Fig. 5: Necroptosis is accelerated between junctioned epithelial cells.

a HT29 cells were TNF, Smac mimetic and IDN-6556 (TSI)-treated, then Annexin V-binding (green) and SYTOX Green-uptake (red) were imaged via time-lapse epifluorescence microscopy. b, c HT29 cells were treated with TSI (necroptotic stimulus) or TS (apoptotic stimulus), then propidium iodide-uptake (death) and subsequent movement of dead cells was tracked over time using the IncuCyte S3 System. d Each dot represents the spatiotemporal gap between two cell death events.
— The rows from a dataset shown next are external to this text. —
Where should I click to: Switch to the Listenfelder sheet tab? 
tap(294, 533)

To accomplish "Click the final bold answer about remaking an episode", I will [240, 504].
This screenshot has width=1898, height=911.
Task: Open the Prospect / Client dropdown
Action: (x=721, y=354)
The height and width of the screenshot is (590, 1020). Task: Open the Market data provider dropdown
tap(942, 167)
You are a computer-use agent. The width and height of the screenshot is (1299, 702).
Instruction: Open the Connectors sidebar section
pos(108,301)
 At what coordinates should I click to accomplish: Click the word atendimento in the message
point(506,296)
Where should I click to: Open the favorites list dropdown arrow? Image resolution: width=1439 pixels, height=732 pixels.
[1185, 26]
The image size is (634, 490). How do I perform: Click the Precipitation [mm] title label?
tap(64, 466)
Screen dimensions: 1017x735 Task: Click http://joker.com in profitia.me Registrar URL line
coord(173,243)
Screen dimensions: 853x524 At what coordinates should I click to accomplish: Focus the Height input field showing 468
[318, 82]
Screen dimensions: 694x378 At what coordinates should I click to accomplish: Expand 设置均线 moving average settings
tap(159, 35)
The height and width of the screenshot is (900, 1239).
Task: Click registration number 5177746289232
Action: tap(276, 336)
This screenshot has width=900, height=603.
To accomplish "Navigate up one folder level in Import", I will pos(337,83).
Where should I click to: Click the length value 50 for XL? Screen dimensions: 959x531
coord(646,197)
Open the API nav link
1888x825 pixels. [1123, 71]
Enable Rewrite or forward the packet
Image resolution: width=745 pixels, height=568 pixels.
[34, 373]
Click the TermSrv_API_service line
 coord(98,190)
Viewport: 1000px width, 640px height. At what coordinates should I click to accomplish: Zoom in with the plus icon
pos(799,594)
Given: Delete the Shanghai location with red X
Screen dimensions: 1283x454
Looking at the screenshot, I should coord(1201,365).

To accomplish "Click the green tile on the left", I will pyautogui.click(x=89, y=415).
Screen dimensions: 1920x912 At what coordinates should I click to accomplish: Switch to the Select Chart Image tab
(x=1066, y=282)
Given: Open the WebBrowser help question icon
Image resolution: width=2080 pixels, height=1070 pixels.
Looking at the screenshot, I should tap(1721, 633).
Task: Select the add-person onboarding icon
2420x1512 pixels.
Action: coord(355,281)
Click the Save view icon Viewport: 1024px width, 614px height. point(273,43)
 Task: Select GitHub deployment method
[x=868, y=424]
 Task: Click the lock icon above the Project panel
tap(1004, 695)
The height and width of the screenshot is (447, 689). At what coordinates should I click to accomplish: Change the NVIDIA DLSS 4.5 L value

Mean ± 95% confidence intervals; dashed line represents the average spatiotemporal gap between all cell death events across the population; ^n.s.p = 0.2223, *p = 0.0422 and ***p = 0.0006 via one-way ANOVA with Tukey’s correction for multiple comparisons. For TSI-treated HT29 cells: N = 188, 289, 298 gaps for the respective 1, 2, 3-cell-width groups and N = 22676 gaps for the whole population. For TS-treated HT29 cells: N = 110 gaps for 1-cell-width group and N = 17838 gaps for the whole population. e Co-cultures of TSI-treated wild-type (expressing mTagRFP-Membrane-1 fusion protein) and MLKL^−/− (diffuse expression of mCherry) HT29 cells were imaged via time-lapse lattice light sheet microscopy (LLSM) with staining for Annexin V-binding (top row; yellow signal) and markers (bottom row; same as top row but with inverted signal). MIP micrographs are representative of N = 7 MLKL^−/− cells across n = 3 independent experiments. TSI-treatment times are shown; magenta lines demarcate MLKL^−/− cell boundaries.